▶ _Aim of the exercise_: Look over the listing below and work out how many lines have the word "Vrijednosnice". Write only that number.
[Start of section]
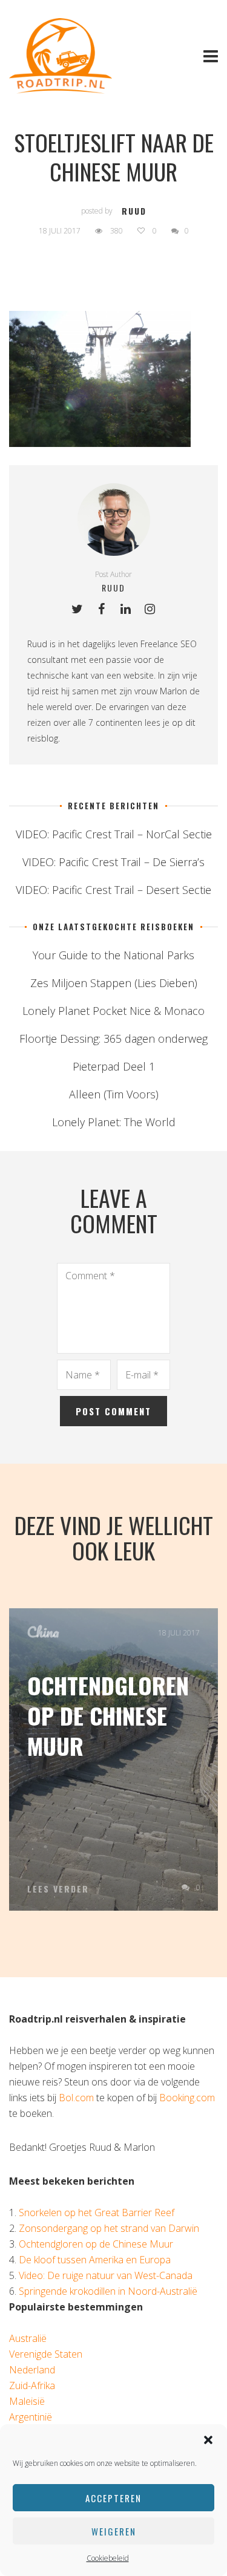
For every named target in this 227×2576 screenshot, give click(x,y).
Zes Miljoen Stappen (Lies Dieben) (113, 983)
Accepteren (113, 2498)
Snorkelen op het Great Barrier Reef (96, 2212)
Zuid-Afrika (32, 2385)
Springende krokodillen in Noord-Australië (108, 2291)
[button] (208, 2440)
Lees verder (58, 1889)
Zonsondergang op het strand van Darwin (109, 2228)
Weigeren (113, 2531)
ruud (134, 210)
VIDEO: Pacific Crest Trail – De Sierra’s (113, 862)
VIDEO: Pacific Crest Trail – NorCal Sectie (114, 834)
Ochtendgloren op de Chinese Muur (108, 1715)
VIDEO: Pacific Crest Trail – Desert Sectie (113, 889)
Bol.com (76, 2097)
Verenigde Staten (45, 2354)
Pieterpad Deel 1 (114, 1066)
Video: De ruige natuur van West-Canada (105, 2275)
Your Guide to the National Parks (113, 955)
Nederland (32, 2369)
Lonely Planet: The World (114, 1122)
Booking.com (187, 2097)
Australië (28, 2338)
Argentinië (30, 2417)
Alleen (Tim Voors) (114, 1094)
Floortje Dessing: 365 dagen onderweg (113, 1038)
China (43, 1632)
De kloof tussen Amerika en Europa (95, 2259)
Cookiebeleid (108, 2558)
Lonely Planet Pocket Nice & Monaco (113, 1010)
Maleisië (27, 2401)
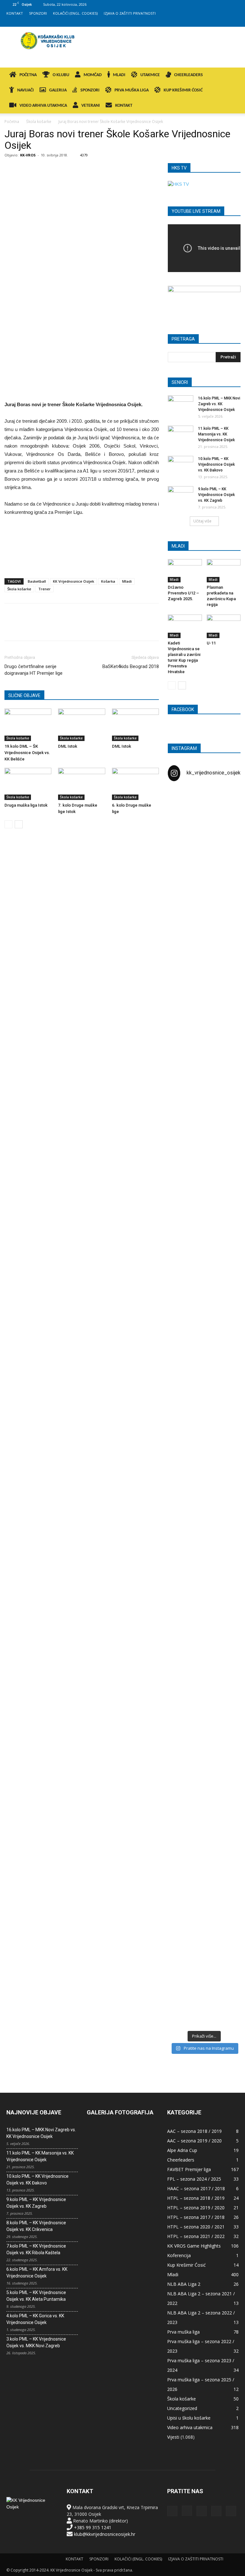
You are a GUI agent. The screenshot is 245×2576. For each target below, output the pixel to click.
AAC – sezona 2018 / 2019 (194, 2131)
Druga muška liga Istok (26, 805)
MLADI (119, 75)
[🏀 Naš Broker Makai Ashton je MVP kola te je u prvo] (179, 1582)
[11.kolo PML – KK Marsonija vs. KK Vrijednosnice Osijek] (180, 434)
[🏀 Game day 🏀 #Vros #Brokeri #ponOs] (229, 805)
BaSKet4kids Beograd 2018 (130, 666)
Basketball (37, 581)
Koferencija (179, 2255)
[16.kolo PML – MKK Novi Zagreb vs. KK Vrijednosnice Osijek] (180, 404)
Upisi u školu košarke (189, 2418)
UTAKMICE (150, 75)
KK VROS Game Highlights (194, 2246)
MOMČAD (93, 75)
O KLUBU (61, 75)
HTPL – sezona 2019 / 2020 (196, 2208)
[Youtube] (234, 22)
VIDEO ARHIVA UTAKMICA (43, 105)
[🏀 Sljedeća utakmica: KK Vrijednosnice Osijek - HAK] (179, 1165)
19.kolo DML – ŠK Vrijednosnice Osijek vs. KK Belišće (27, 752)
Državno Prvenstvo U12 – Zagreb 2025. (183, 593)
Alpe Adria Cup (182, 2150)
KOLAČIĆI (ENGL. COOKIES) (75, 13)
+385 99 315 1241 (92, 2527)
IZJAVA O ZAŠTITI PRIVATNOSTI (130, 13)
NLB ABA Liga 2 (183, 2284)
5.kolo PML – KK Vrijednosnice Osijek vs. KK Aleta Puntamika (36, 2296)
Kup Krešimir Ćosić (186, 2265)
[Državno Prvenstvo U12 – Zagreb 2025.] (185, 570)
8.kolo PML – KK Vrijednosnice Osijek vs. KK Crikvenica (36, 2226)
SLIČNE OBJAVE (24, 695)
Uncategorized (182, 2408)
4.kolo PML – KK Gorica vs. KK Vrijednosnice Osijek (35, 2319)
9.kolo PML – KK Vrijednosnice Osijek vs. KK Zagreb (216, 495)
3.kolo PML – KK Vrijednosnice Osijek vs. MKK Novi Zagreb (36, 2342)
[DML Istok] (81, 725)
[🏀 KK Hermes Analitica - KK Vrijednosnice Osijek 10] (179, 1968)
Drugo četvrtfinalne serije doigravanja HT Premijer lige (33, 670)
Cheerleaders (180, 2160)
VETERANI (90, 105)
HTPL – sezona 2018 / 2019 (196, 2198)
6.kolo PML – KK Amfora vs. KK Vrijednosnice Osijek (36, 2272)
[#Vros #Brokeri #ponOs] (204, 1115)
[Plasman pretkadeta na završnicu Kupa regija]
[End of section]
▶ _Exercise response_: 11